* [Exercise data]:

****************

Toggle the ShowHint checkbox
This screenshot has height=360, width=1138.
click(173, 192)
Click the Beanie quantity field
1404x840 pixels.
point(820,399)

****************

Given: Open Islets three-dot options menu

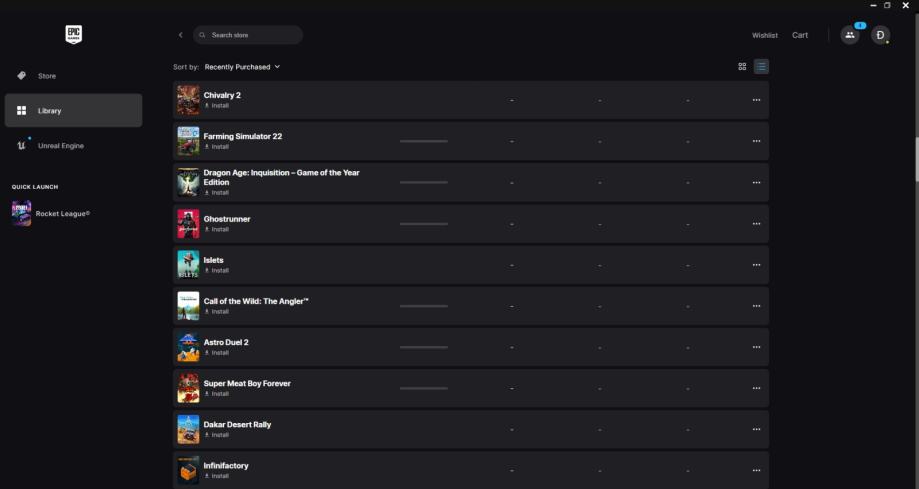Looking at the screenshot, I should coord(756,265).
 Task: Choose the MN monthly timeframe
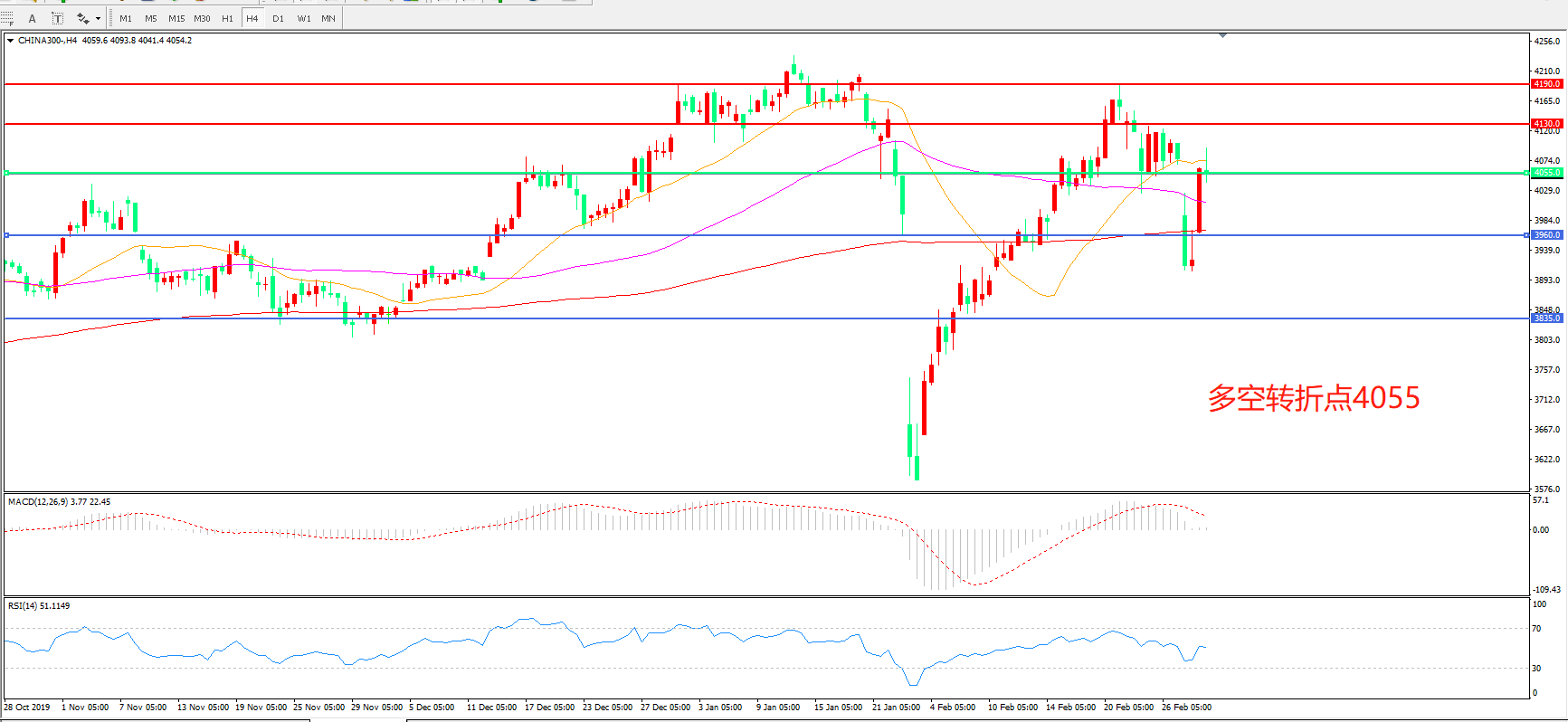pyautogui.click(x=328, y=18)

****************

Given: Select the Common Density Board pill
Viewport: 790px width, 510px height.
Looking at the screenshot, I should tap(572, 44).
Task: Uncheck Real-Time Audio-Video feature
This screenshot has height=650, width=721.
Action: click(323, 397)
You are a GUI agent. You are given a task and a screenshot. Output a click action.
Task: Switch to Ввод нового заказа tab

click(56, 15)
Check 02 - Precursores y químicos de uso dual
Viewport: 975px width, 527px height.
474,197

****************

* [The problem]: How many lines of the material above contain the string "This"? Reply with the number alone.

* [Solution]: 2